In the fall in Jackson Hole the frost swipes the leaves from the trees like a mad painter stripping wet paint from his canvas. But this fall the frost had touched only lightly, and the aspens and the cottonwoods had turned translucent and yellow. The first light stroked the cornices of the Gable Peaks, and the granite rims turned pink, and the snow at the top was also pink. The leaves of the chokecherries turned the color of tree-ripened peaches, and the mountain ash was red with its clusters of seeds as shiny as red porcelain peas, and the wild geese flew across a Mediterranean sky proclaiming their profound joy, and the early light was aglow on Jenny’s face and on her hair.
“Soon the leaves will fall down,” I said. “It makes me sad.

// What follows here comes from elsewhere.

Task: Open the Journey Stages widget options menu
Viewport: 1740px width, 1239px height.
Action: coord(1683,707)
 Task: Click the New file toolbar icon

“The leaves have no regret,” she said. “It’s only change, and change is beautiful.”
Then it came blurting out: “Jenny, there must be something wrong with you.”
“Of course there’s nothing wrong with me,” she replied still gazing into the early morning light. The light was light yellow.
“Then why would such a woman as you fall in love with the likes of me? You’ll have to admit, there must be something wrong.”
She turned to study me. “Argus, are you feeling bad?”
I tried to explain to her that it was as if she were blind, and being blind had fallen in love with a person who people with eyes would have found unattractive to the extreme.
“You can’t see yourself, Argus. You can’t see your soul and you can’t see your beauty.”
“You can’t see how crazy things are in here,” I said. “It’s like the lions are loose inside the circus tent and the people are panicked and running every which way trying to get out.”
“You’re very brave to live in such a place, Argus.”
“No,” I said. “I am the world’s greatest coward. And I think I am insane and…”
“Argus,” Jenny said putting her arms around me and looking up into my eyes—she didn’t have to look up very far—”that is what I love about you. You are who you are and…”
“Maybe I’m crazy, Jenny,” I said. “Maybe that’s the truth.”
“No, Argus. You’re not crazy. It’s crazy out there. Not knowing what’s real is real.”
“My God!” I cried. “That’s really crazy!”
“Besides, you’re an animal,” she said bearing her teeth and letting out a growl and laughing, and then she grabbed me in ways and in places, and we were like mating tigers, growling and wrestling and screaming, and after that when we lay together in each other’s arms she said, “I love you for many, many deep reasons,” and I felt clear about it for the moment, and I felt beautiful.
That is what falling in love is about, I thought. It’s when the other shows you your own beauty in such a way that you can, for that magical instant, see it, and you can feel love for yourself.